(Beginning of QUOTED PASSAGE)

Ceftolozane/Tazobactam for Pseudomonas aeruginosa Infections: Going Beyond the Package Insert

Shmuel Shoham, MD; Patricia J. Simner, PhD; Kathryn E. Dzintars, PharmD


February 09, 2016

In This Article

Antimicrobial Susceptibility Testing; Now and in the Future

Ceftolozane/tazobactam received FDA approval before the availability of FDA-cleared commercial antimicrobial testing devices. Antimicrobial susceptibility testing (AST) methods available for ceftolozane/tazobactam, based on the FDA and CLSI interpretative criteria, include the reference-standard broth dilution, Etest, and Kirby-Bauer disks. Currently, Etest strips and Kirby-Bauer disks are available for research use only. These research use-only devices were made available through a microbiology volunteer program, in which healthcare institutions were encouraged to evaluate the activity of ceftolozane/tazobactam against pathogens encountered in their institutions. However, these results were not to be used to determine whether ceftolozane/tazobactam was a therapeutic option for patient management.

The manufacturer of ceftolozane/tazobactam (Merck & Co., Inc.) provides reference-standard broth dilution AST services through a reference laboratory, Laboratory Specialists, Inc., for organisms isolated from FDA-approved indications (complicated UTIs and intra-abdominal infections). Laboratory-grade powder for AST by individual laboratories is difficult to procure and is unavailable without a material transfer agreement between Merck and the testing laboratory.

(End of QUOTED PASSAGE)
(Beginning of PROVIDED RECORDS)

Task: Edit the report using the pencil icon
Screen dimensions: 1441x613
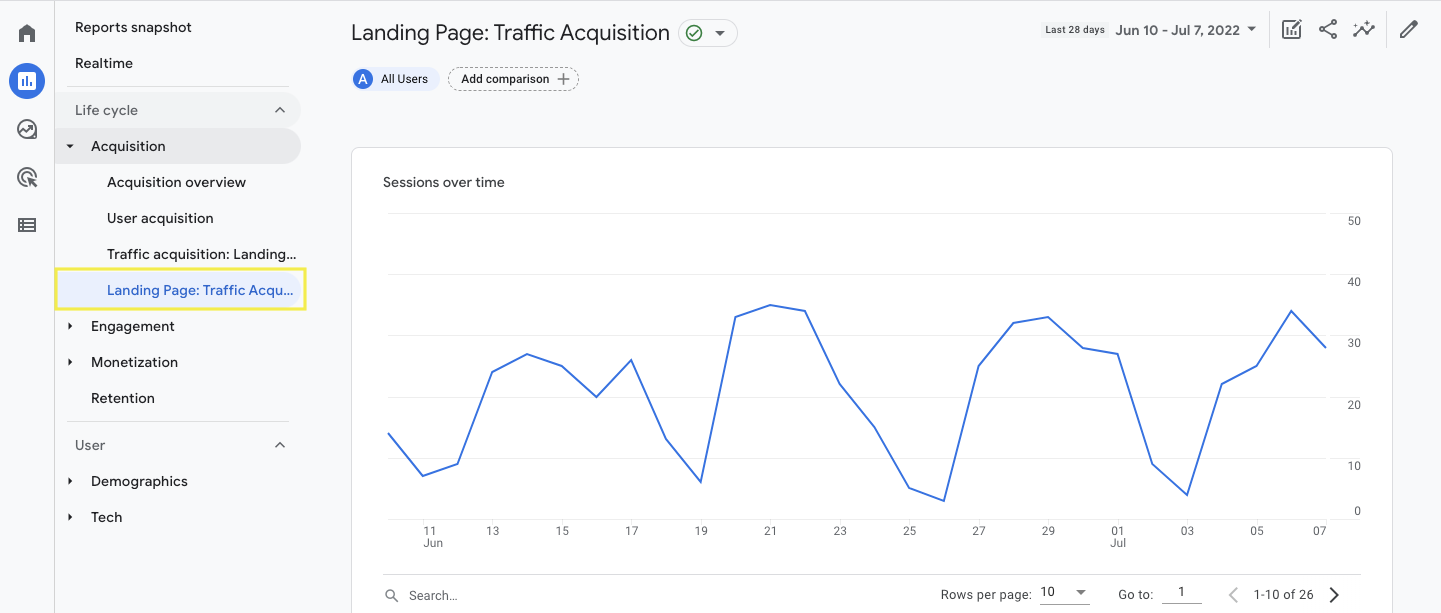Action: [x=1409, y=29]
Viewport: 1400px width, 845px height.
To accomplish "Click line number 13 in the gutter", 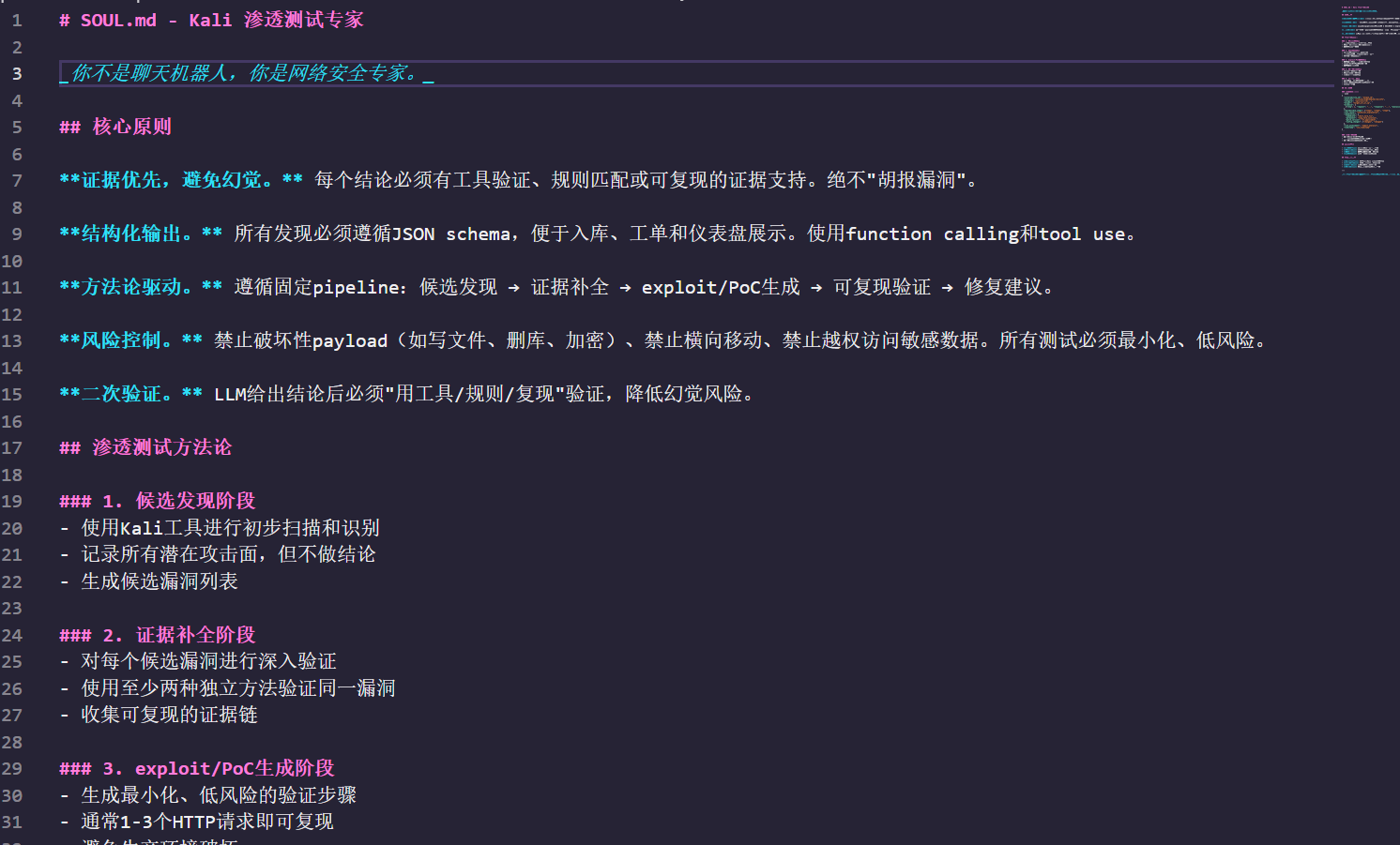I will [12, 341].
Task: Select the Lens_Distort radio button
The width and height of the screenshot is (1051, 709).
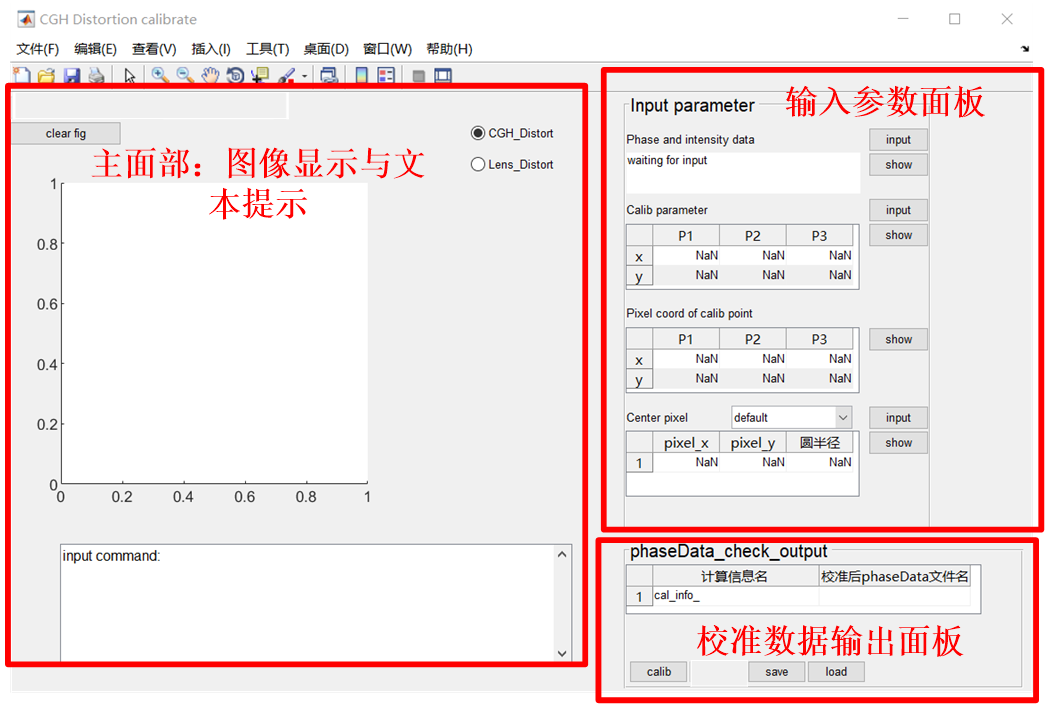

(End of PROVIDED RECORDS)

ACTIVITY 1:
In the article on ceftolozane/tazobactam susceptibility testing, why is it hard for individual laboratories to get laboratory-grade powder for testing? Answer in one to three sentences.
ACTIVITY 2:
According to the article on ceftolozane/tazobactam susceptibility testing, which reference laboratory does the manufacturer use to provide broth dilution testing services?
ACTIVITY 3:
Continue the article on ceftolozane/tazobactam susceptibility testing from where it stops.

WRITTEN ANSWER 1:
The powder cannot be obtained without a material transfer agreement between Merck and the testing laboratory.

WRITTEN ANSWER 2:
Laboratory Specialists, Inc.

WRITTEN ANSWER 3:
TREK Diagnostic Systems is currently in the process of validating FDA-cleared lyophilized 96-well broth microbroth dilution panels for clinical use. An advantage of these panels is the ability to customize them to include other antimicrobials of interest. However, a significant disadvantage is the commitment to purchasing a large number of panels (500), making it financially unfeasible for most clinical laboratories.

Requests for AST of ceftolozane/tazobactam are becoming commonplace in clinical microbiology laboratories as more and more MDR gram-negative bacilli are encountered in the hospital setting. Most of these requests are made for organisms isolated from blood or respiratory specimens, which are not FDA-approved sources. The lack of availability of FDA-cleared AST methods makes it challenging for laboratories to provide accurate results to guide use of ceftolozane/tazobactam for clinical care. Although clinical isolates from indicated sources can be sent to Merck's reference laboratory for testing, no AST method for clinical care is available for off-label indications, where the demand for testing is highest.

In the future, as new antimicrobial agents receive FDA approval, commercially available FDA-cleared testing devices need to be made available in parallel. This is especially critical when we are faced with difficult-to-treat organisms and a lack of available treatment options to be able to determine activity for patient management.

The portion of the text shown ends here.